Penguinsnpandas · 11/09/2018 10:42

DH and I had agreed to go on holiday to New York and Boston that September but due to DHs dithering we never booked it. Normally his dithering re holidays drives me mad (and I normally book anyway) but I was very grateful this time. We've never been on that holiday, couldn't bring myself to book it after.

Justgivemeasoddingname · 11/09/2018 10:42

Buying my wedding shoes on Princes st in Edinburgh. Dh phoned me to tell me. I watched through the window of a tv shop in St James' centre and spoke to an American gentleman.

Later that day I drove across the country to my friend's wedding rehearsal, and sat waiting in the car park of a filling station for her brother. I listened to Chris Moyles on Radio 2, all he did was play very gentle songs and say a few words in between- he said how eerie it was on London as the airspace was clear and I remember trying to imagine that.
After the wedding rehearsal I was staying at my American friend's house and she spent the whole evening on the telephone.

blueskiesandforests · 11/09/2018 10:44

At work near Liverpool Street station in London. I'd been in the twin towers on a work trip a month earlier, and people I'd met and spoke to regularly on the phone/ email, though didn't know we'll, were in there. Nobody I knew personally died but colleagues in my open plan office knew victims.

Our boss sent us home in case they hit the City of London next but most of us struggled to get home as a lot of trains and tubes and were over full or cancelled. I was lucky as my bus still ran and was oddly empty.

DH and I watched coverage in the evening and said we hoped it wouldn't be used as an excuse to start a war ...

Peridot1 · 11/09/2018 10:44

DS was five weeks old and I was staying with my parents. DH was working overseas. A friend was coming to see me and new DS with her four children that day. I remember having the the radio on and hearing something about it so we switched the tv on and watched the second plane hit. We just sat and watched all day. Friend and her dcs came and we were all in shock. It is a feeling I don’t think any of us will ever forget.

DH had had a friend staying with him in Bulgaria and friend was flying home that day. He phoned DH from the airport to say to watch tv. His flight did leave.

I moved to Bulgaria with DS a few weeks later and it was still obviously huge everywhere. And then I remember watching the US air strikes on Afghanistan on CNN and wondering what the state world would end up in.

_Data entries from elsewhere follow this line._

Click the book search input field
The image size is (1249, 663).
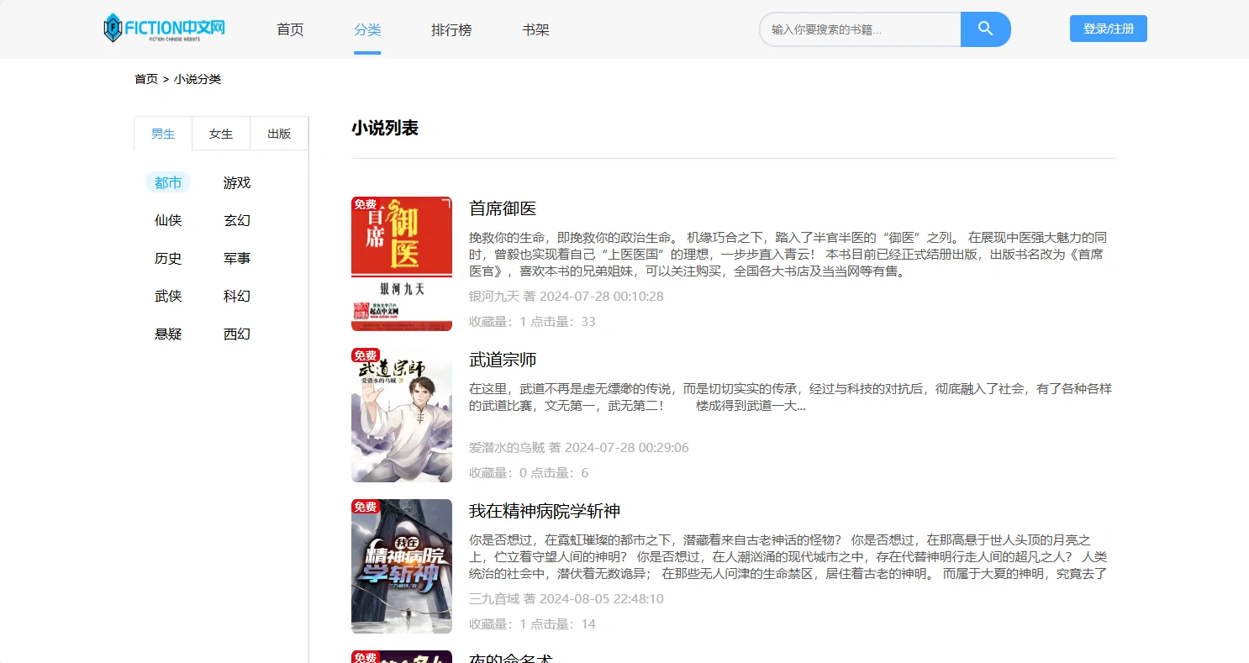pos(860,29)
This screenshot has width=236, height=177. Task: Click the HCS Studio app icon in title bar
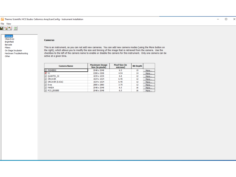pyautogui.click(x=2, y=19)
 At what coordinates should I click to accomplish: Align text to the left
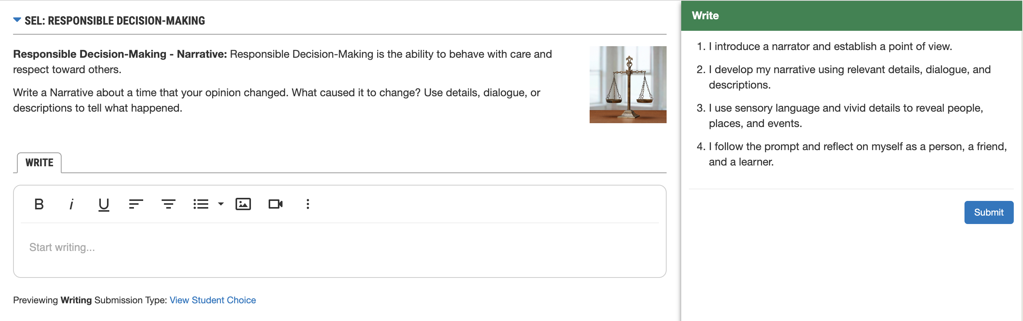click(136, 204)
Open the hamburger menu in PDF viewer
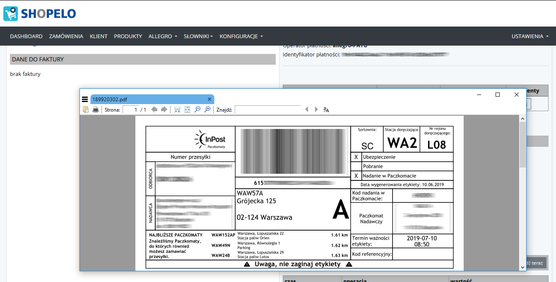 85,99
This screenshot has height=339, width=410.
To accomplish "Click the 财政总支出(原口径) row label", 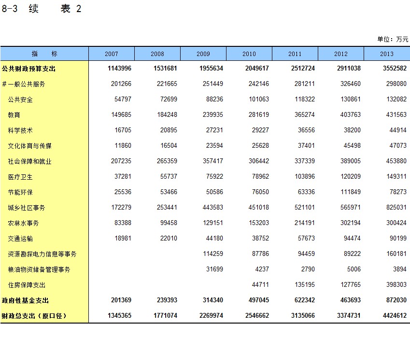I will pos(34,316).
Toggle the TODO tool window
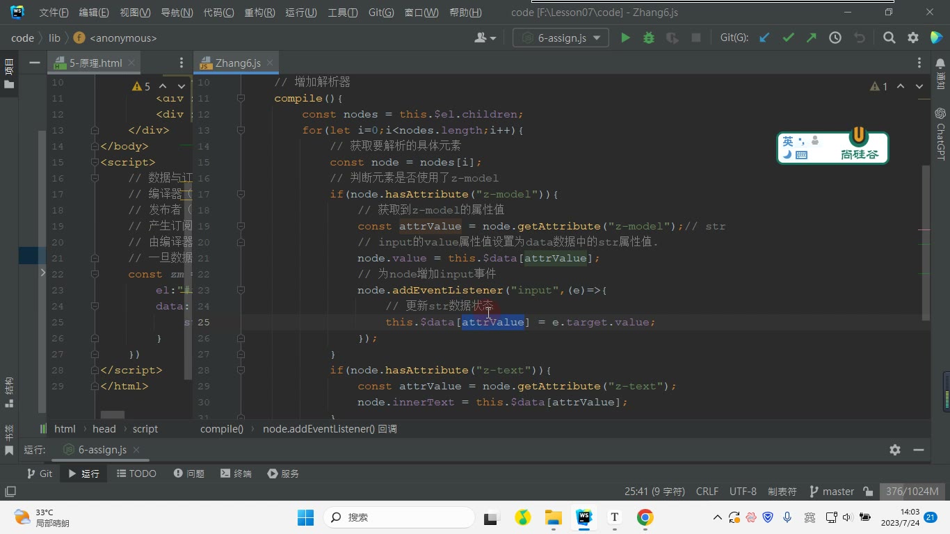Viewport: 950px width, 534px height. pyautogui.click(x=136, y=474)
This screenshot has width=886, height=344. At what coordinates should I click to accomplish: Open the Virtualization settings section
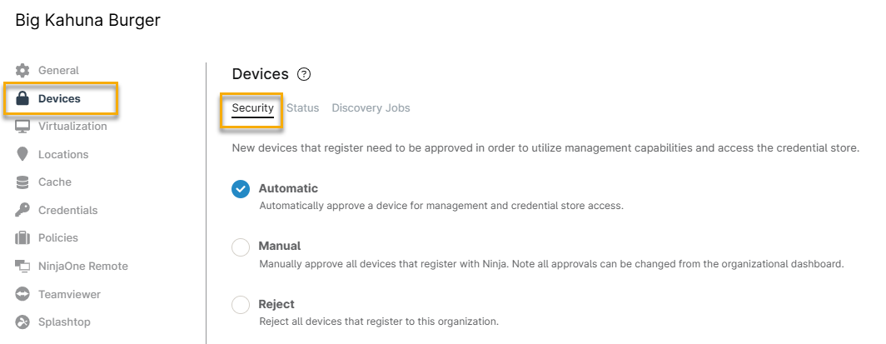click(72, 127)
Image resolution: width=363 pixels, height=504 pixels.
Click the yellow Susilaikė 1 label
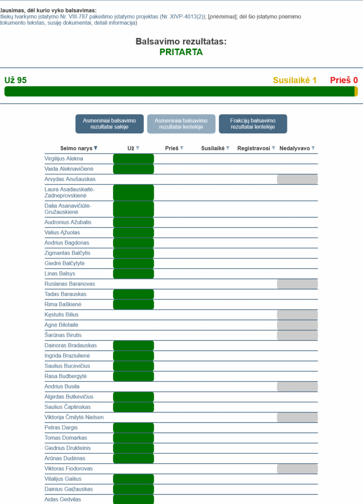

picklepost · 11/09/2018 10:45

I opened an email from a friend holidaying in the US saying she was leaving NYC for San Francisco. Matched with the news it was horrifying. It was two days before we heard from her and she was deeply shocked as she'd been booked onto the doomed flight but had missed it because of the traafic chaos that morning.

Becca19962014 · 11/09/2018 10:46

My second day on my first professional job. I walked out of training into chaos. The Internet was completely down, people were frantically making phone calls (a related business was close to the pentagon), most just looked shocked, the person I later found out to lack every social grace known to man, came up to me and said "finally America gets to experience what everyone else has for years and everyone's being bloody dramatic and stupid about it, they'll milk this for decades" Shock and then disappeared back into the cupboard (literally) he worked in. Confused

Came home and saw it on tv. Spent days trying to contact a friend who worked in one of the towers, she had gone out and got very drunk the night before and not made it into work - she was meant to be in a meeting in the restaurant first thing. She woke up and looked out the window to find the towers gone, she totally changed as a person and never recovered from surviving, she'd gone through so much but in the end that's what broke her.

I was thinking this morning how much the world changed, how words like terrorist became more widely known - I'd been at uni with people who had no idea about it. The discussions that raged in Muslim community locally about if they should heed the call to fight, the big spread in our local paper about it. I remember one man, a consultant at the hospital, did heed the call. I've no idea what happened to him.